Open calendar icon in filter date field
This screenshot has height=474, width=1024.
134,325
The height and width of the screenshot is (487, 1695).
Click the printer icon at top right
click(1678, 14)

*Problem to work on*. Rewrite the data above, changing every "icon" to "button" and leaving everything else as it is.

*Full response*.
Open calendar button in filter date field
This screenshot has height=474, width=1024.
134,325
The height and width of the screenshot is (487, 1695).
Click the printer button at top right
click(1678, 14)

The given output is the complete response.